Minor refactoring of crash_gen tool, now doing multi-record insertion some times

2020-11-05 22:23:14 +00:00 · 2020-11-05 22:23:14 +00:00 · 0d57114b77
parent 7688a6ebc7
commit 0d57114b77
1 changed files with 91 additions and 76 deletions
--- a/tests/pytest/crash_gen/crash_gen_main.py
+++ b/tests/pytest/crash_gen/crash_gen_main.py
@ -388,9 +388,9 @@ class ThreadCoordinator:
                self._syncAtBarrier() # For now just cross the barrier
                Progress.emit(Progress.END_THREAD_STEP)
            except threading.BrokenBarrierError as err:
-                Logging.info("Main loop aborted, caused by worker thread time-out")
+                Logging.info("Main loop aborted, caused by worker thread(s) time-out")
                self._execStats.registerFailure("Aborted due to worker thread timeout")
-                print("\n\nWorker Thread time-out detected, important thread info:")
+                print("\n\nWorker Thread time-out detected, TAOS related threads are:")
                ts = ThreadStacks()
                ts.print(filterInternal=True)
                workerTimeout = True
@ -1242,6 +1242,7 @@ class Task():
                0x0B,  # Unable to establish connection, more details in TD-1648
                0x200, # invalid SQL， TODO: re-examine with TD-934
                0x20F, # query terminated, possibly due to vnoding being dropped, see TD-1776
+                0x213, # "Disconnected from service", result of "kill connection ???"

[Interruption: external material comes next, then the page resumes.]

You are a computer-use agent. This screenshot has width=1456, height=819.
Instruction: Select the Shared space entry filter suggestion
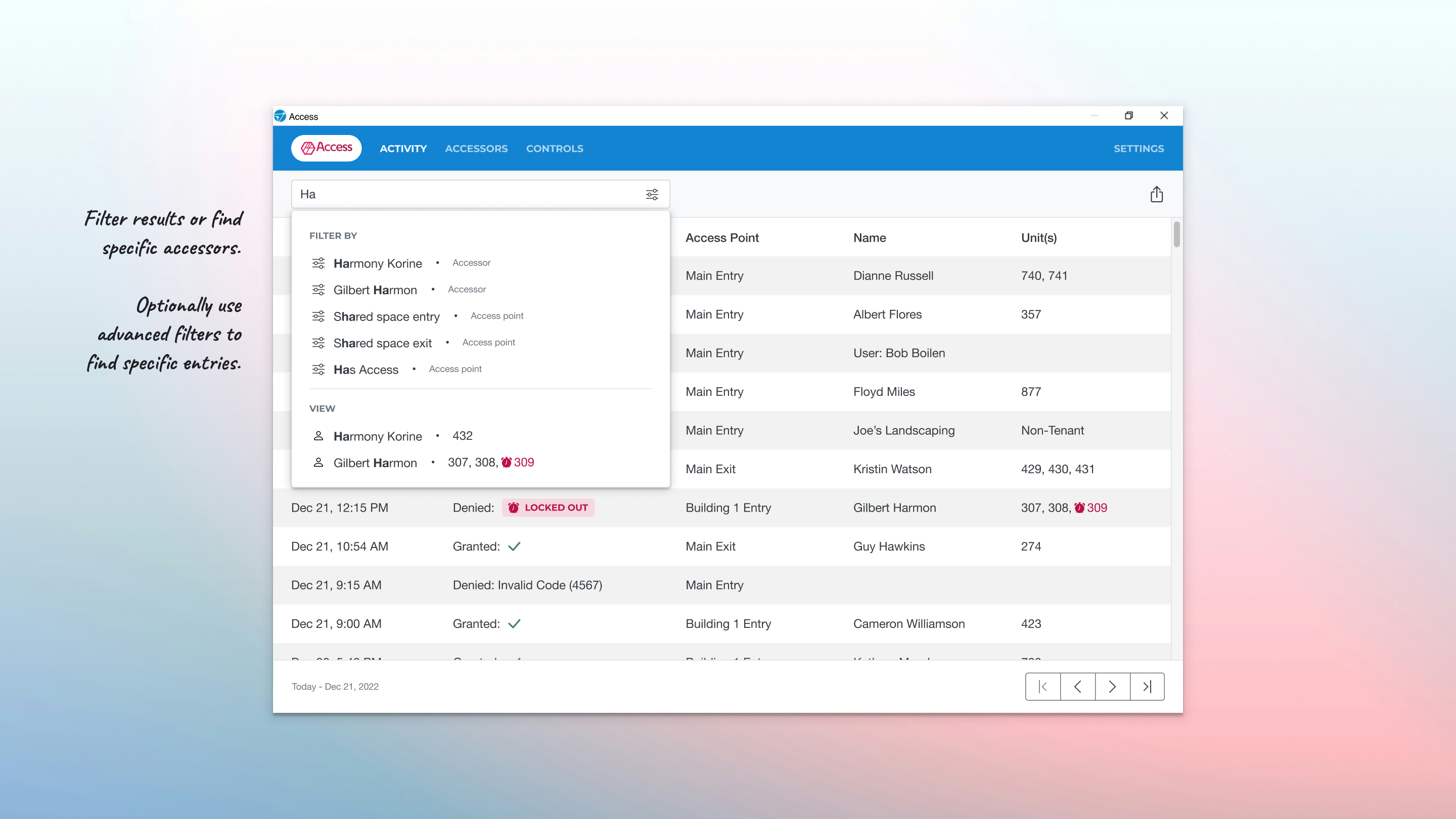pos(387,316)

                0x217, # "db not selected", client side defined error code
                # 0x218, # "Table does not exist" client side defined error code
                0x360, # Table already exists
@ -1911,13 +1912,88 @@ class TaskAddData(StateTransitionTask):
    def canBeginFrom(cls, state: AnyState):
        return state.canAddData()

+    def _addDataInBatch(self, db, dbc, regTableName, te: TaskExecutor): 
+        numRecords = self.LARGE_NUMBER_OF_RECORDS if gConfig.larger_data else self.SMALL_NUMBER_OF_RECORDS        
+        fullTableName = db.getName() + '.' + regTableName
+
+        sql = "insert into {} values ".format(fullTableName)
+        for j in range(numRecords):  # number of records per table
+            nextInt = db.getNextInt()
+            nextTick = db.getNextTick()
+            sql += "('{}', {});".format(nextTick, nextInt)
+        dbc.execute(sql)
+
+    def _addData(self, db, dbc, regTableName, te: TaskExecutor): # implied: NOT in batches
+        numRecords = self.LARGE_NUMBER_OF_RECORDS if gConfig.larger_data else self.SMALL_NUMBER_OF_RECORDS        
+
+        for j in range(numRecords):  # number of records per table
+            nextInt = db.getNextInt()
+            nextTick = db.getNextTick()
+            if gConfig.record_ops:
+                self.prepToRecordOps()
+                self.fAddLogReady.write("Ready to write {} to {}\n".format(nextInt, regTableName))
+                self.fAddLogReady.flush()
+                os.fsync(self.fAddLogReady)
+                
+            # TODO: too ugly trying to lock the table reliably, refactor...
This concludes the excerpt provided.